In their book Freakonomics, authors Steven Levitt and Stephen Dubner use economic theory and statistical analysis to delve into everything's shadowy side.
Here are some of the main topics and insights from the book:
Incentives are the forces that motivate human behavior.
Information is power, and information asymmetry is when one party has more or better information than another.
Conventional wisdom is often wrong, or at least incomplete.
Correlation does not imply causation, and causation is hard to prove.
Human behavior is complex and often influenced by hidden factors.
FAQ
The central concept of "Freakonomics" is that everything operates based on economic incentives and disincentives. The authors explore a range of topics from crime to parenting to show that things are often not what they seem.
"Freakonomics" focuses on the role of incentives in human behavior. The authors argue that humans usually make decisions based on the incentives for their actions. These incentives fall into three general categories: economic incentives, moral incentives (i.e., doing the “right thing”), and social incentives (i.e., being praised or criticized by one’s peers).
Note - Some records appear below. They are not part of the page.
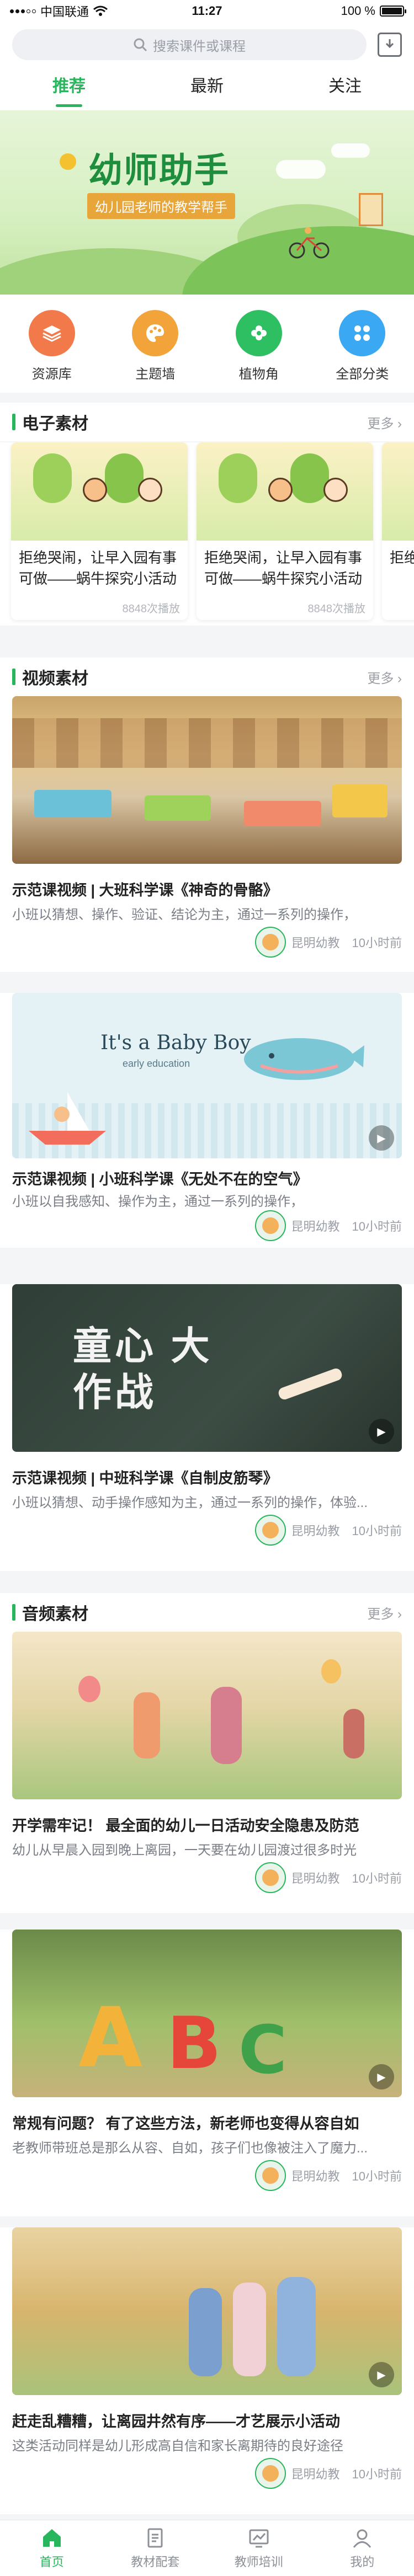  Describe the element at coordinates (178, 2446) in the screenshot. I see `audio-desc: 这类活动同样是幼儿形成高自信和家长离期待的良好途径` at that location.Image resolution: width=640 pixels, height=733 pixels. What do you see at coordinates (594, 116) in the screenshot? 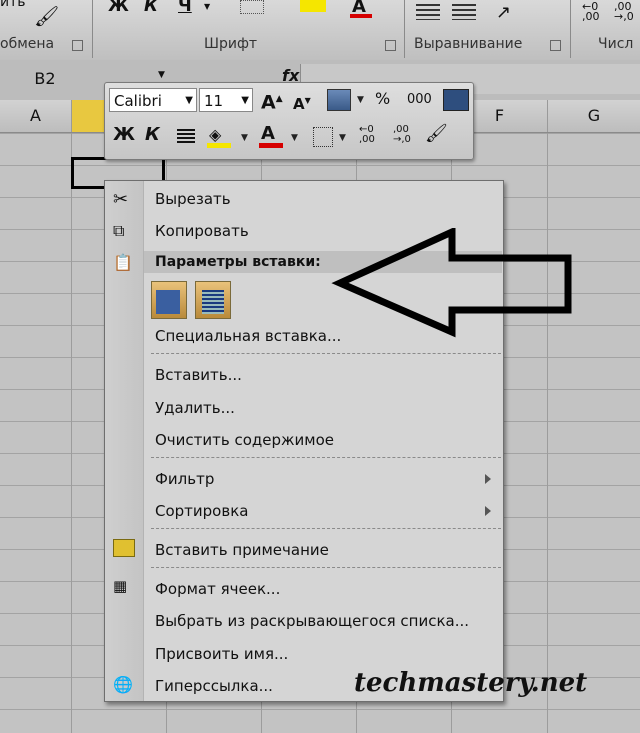
I see `column-header-g: G` at bounding box center [594, 116]. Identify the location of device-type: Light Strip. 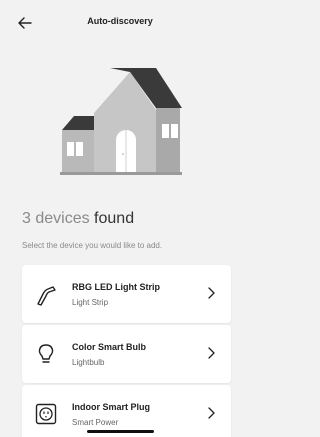
(90, 302).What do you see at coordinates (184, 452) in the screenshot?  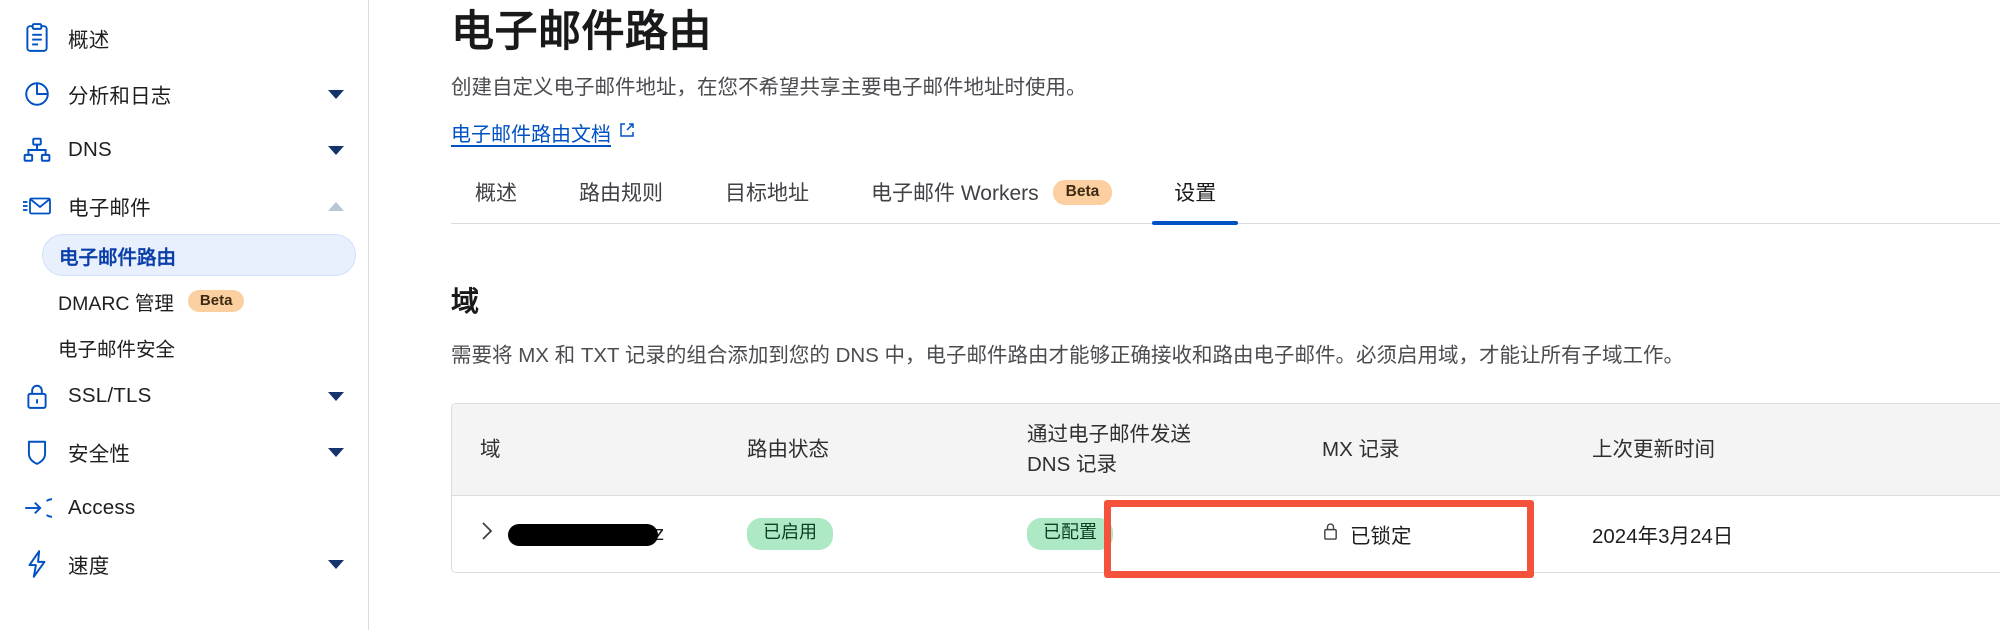 I see `sidebar-item-security: 安全性` at bounding box center [184, 452].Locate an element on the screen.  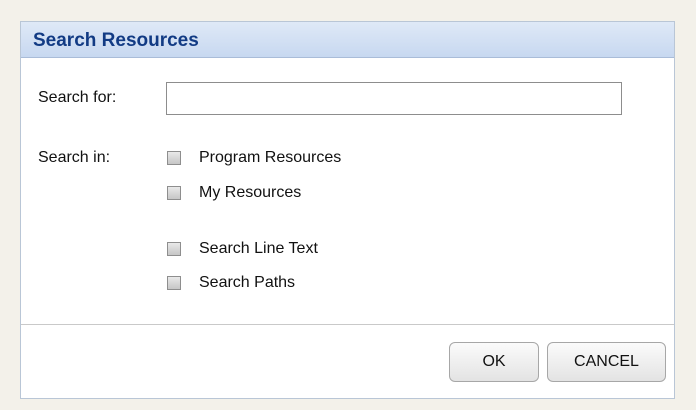
dialog-titlebar: Search Resources is located at coordinates (348, 40).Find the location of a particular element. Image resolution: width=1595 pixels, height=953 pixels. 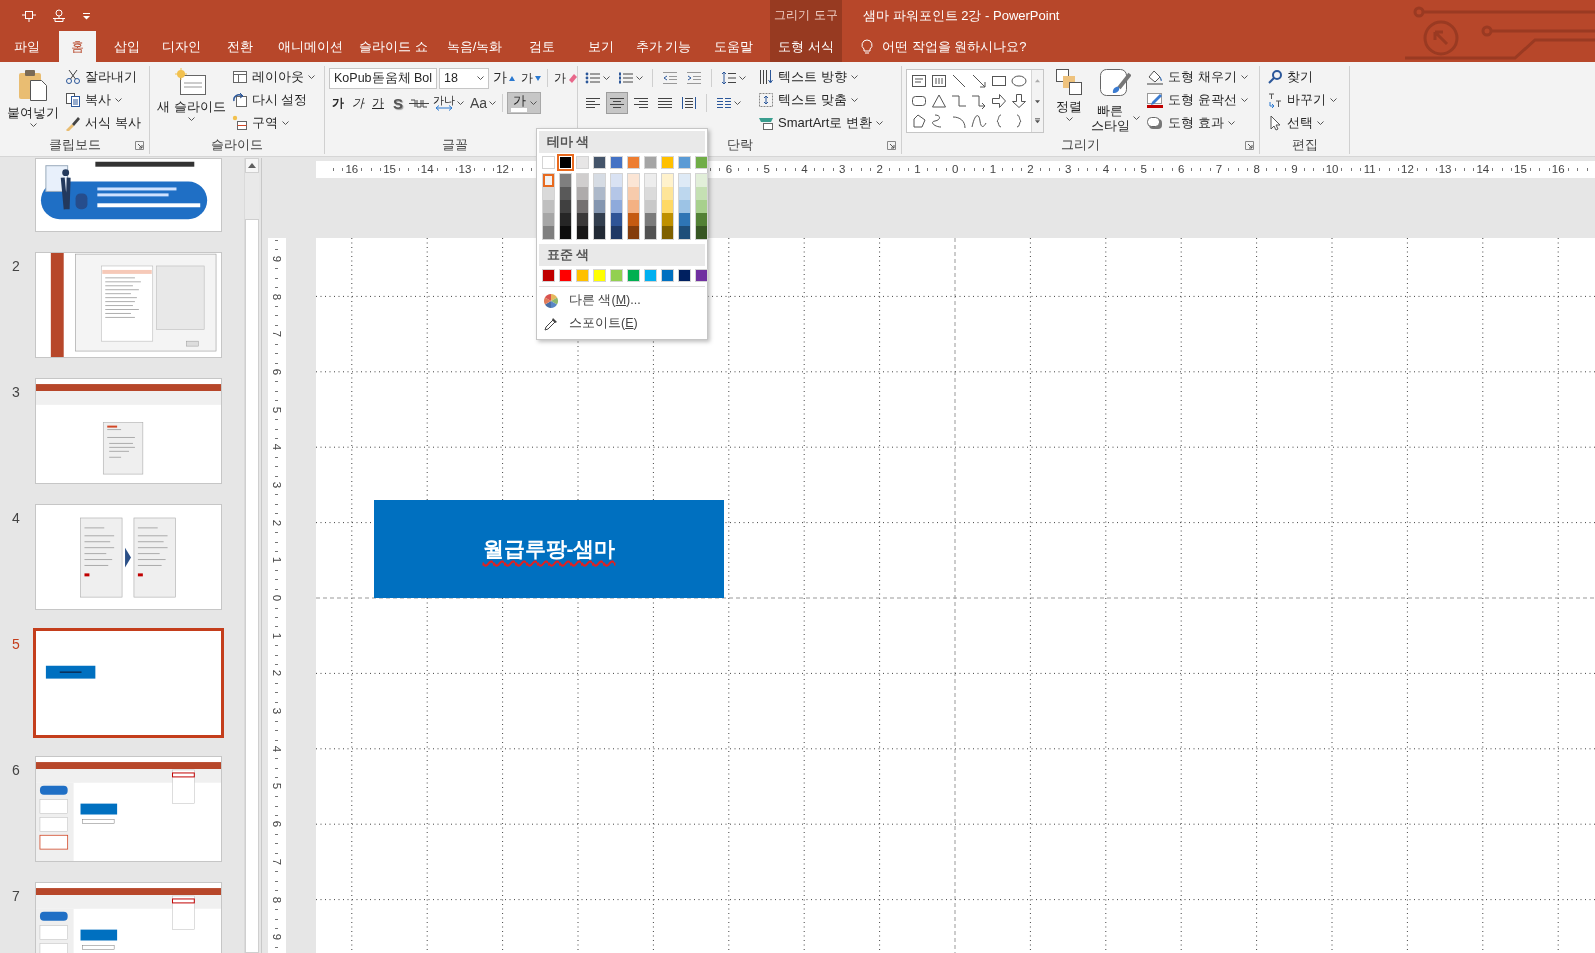

scroll-up-button is located at coordinates (252, 166).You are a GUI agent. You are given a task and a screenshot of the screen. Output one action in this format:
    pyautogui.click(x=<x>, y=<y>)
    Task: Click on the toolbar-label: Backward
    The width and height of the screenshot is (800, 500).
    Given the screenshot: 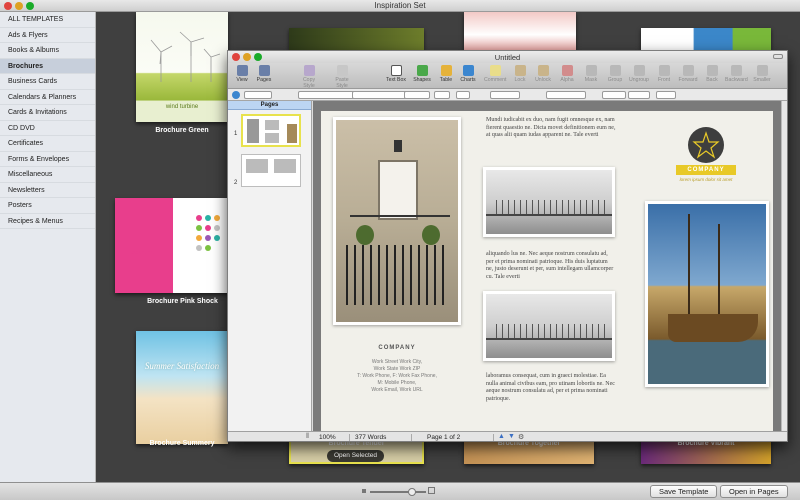 What is the action you would take?
    pyautogui.click(x=736, y=80)
    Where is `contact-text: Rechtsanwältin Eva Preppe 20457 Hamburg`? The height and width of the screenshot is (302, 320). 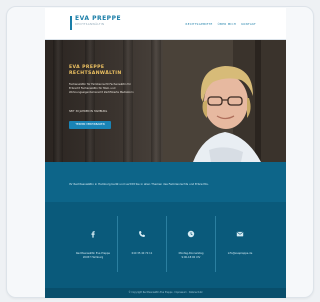 contact-text: Rechtsanwältin Eva Preppe 20457 Hamburg is located at coordinates (93, 256). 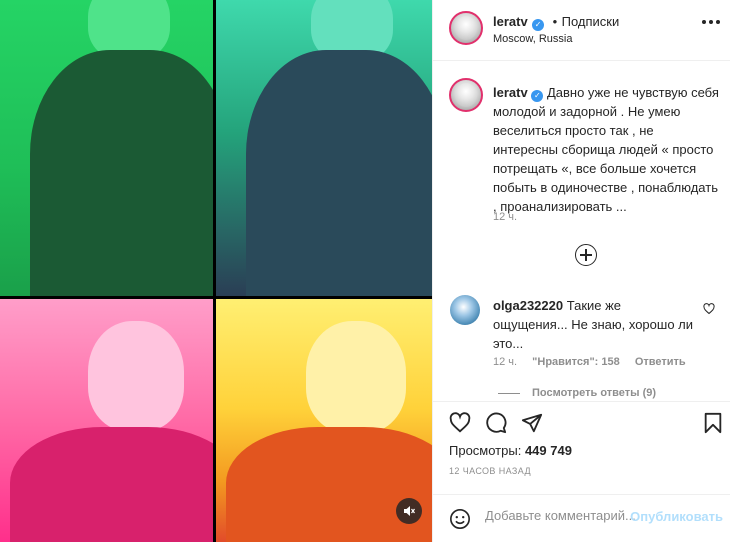 What do you see at coordinates (460, 522) in the screenshot?
I see `smiley-icon` at bounding box center [460, 522].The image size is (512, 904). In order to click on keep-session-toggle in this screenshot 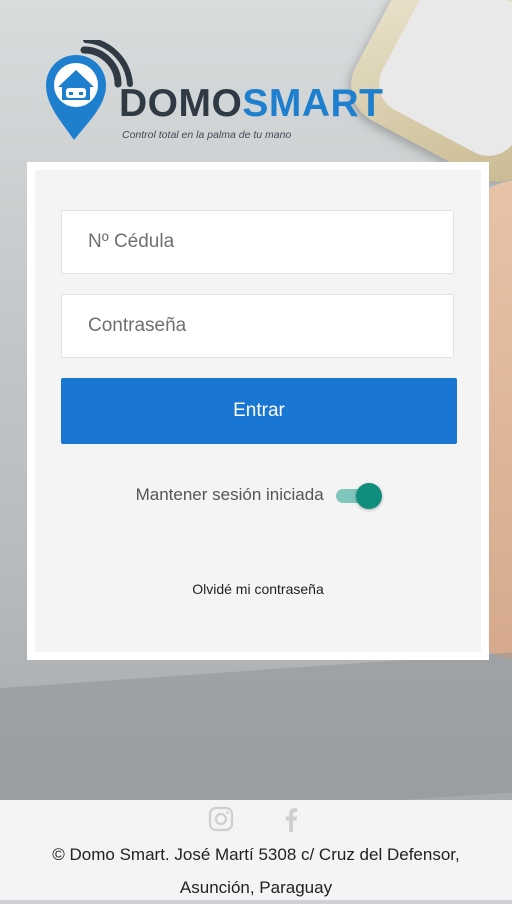, I will do `click(358, 496)`.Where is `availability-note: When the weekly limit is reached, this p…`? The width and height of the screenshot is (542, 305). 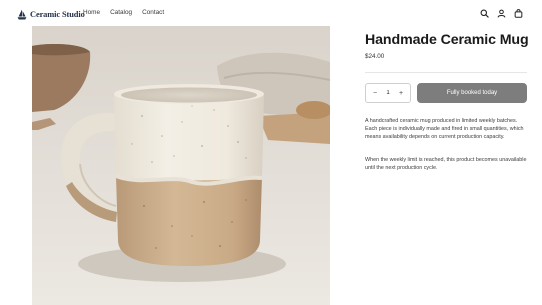
availability-note: When the weekly limit is reached, this p… is located at coordinates (446, 164).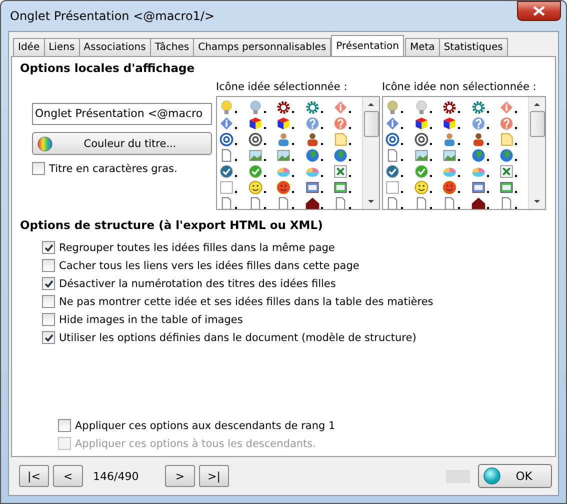  Describe the element at coordinates (122, 168) in the screenshot. I see `bold-title-checkbox: Titre en caractères gras.` at that location.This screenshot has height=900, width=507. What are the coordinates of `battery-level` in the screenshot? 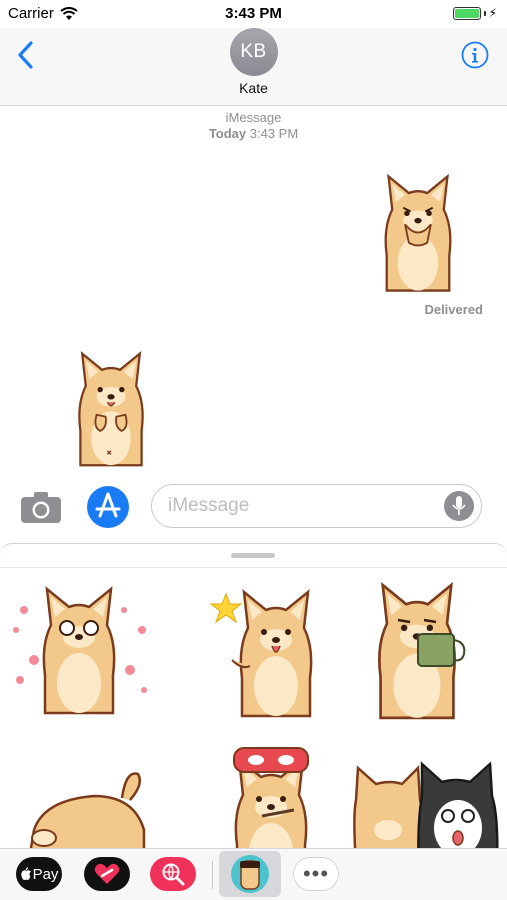 It's located at (466, 13).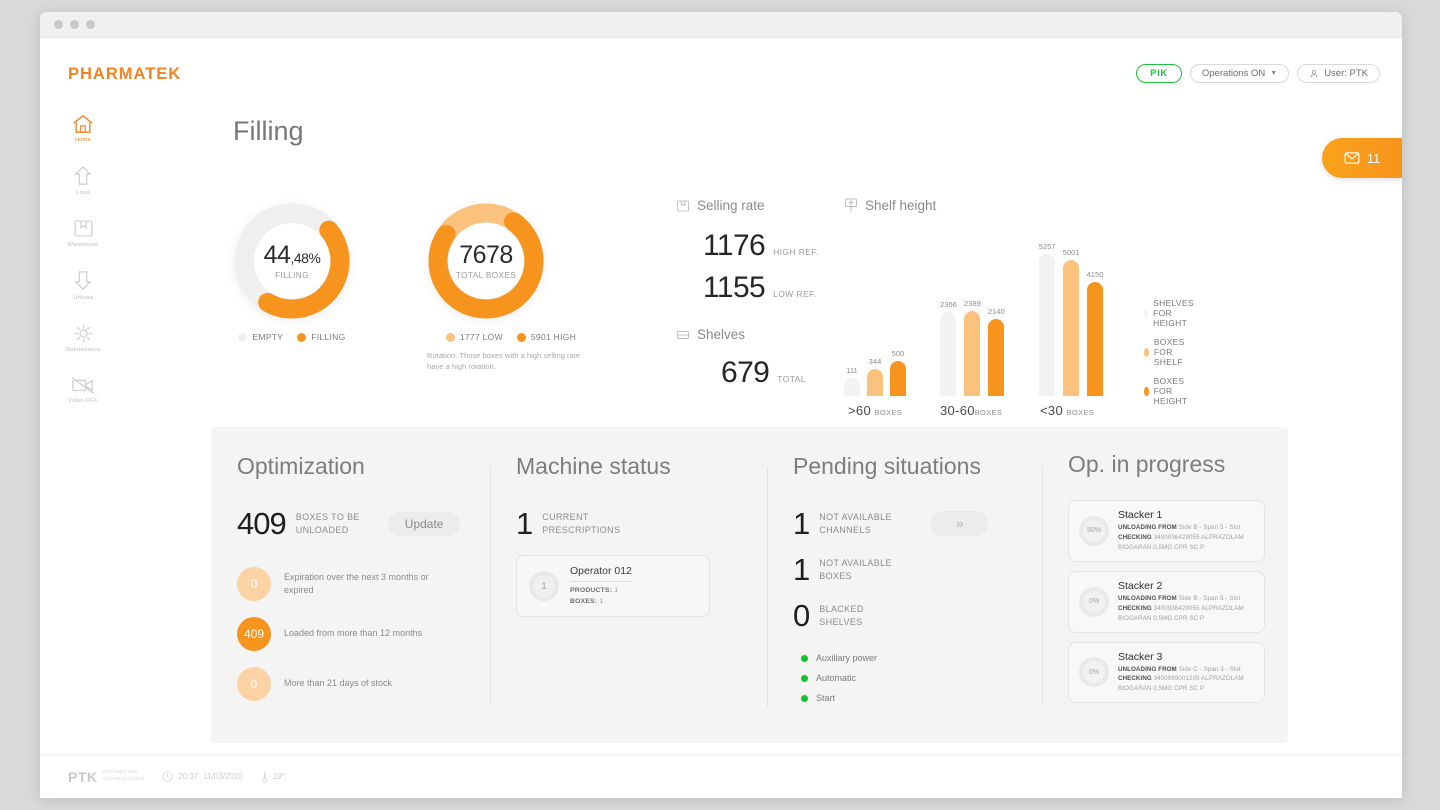  Describe the element at coordinates (364, 684) in the screenshot. I see `optimization-bubble-row: 0 More than 21 days of stock` at that location.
"Freakonomics" examines cheating in different walks of life. For instance, in the Chicago Public School system, there is an economic incentive for teachers to cheat on the results of standardized tests. In sumo wrestling, an unusually high number of sumo wrestlers with a 7-7 record will defeat opponents with an 8-6 record, likely because the 8-6 wrestler has been bribed to throw the round.
"Freakonomics" discusses the role of information asymmetry, where one person or group has more information than another person or group. The Ku Klux Klan is a classic example of this, controlling lots of private information like passwords and secret handshakes.
"Freakonomics" suggests that conventional thinking often is wrong, and people make decisions based on what they want to do, not on what they should do. Incentives push and pull humans toward those decisions.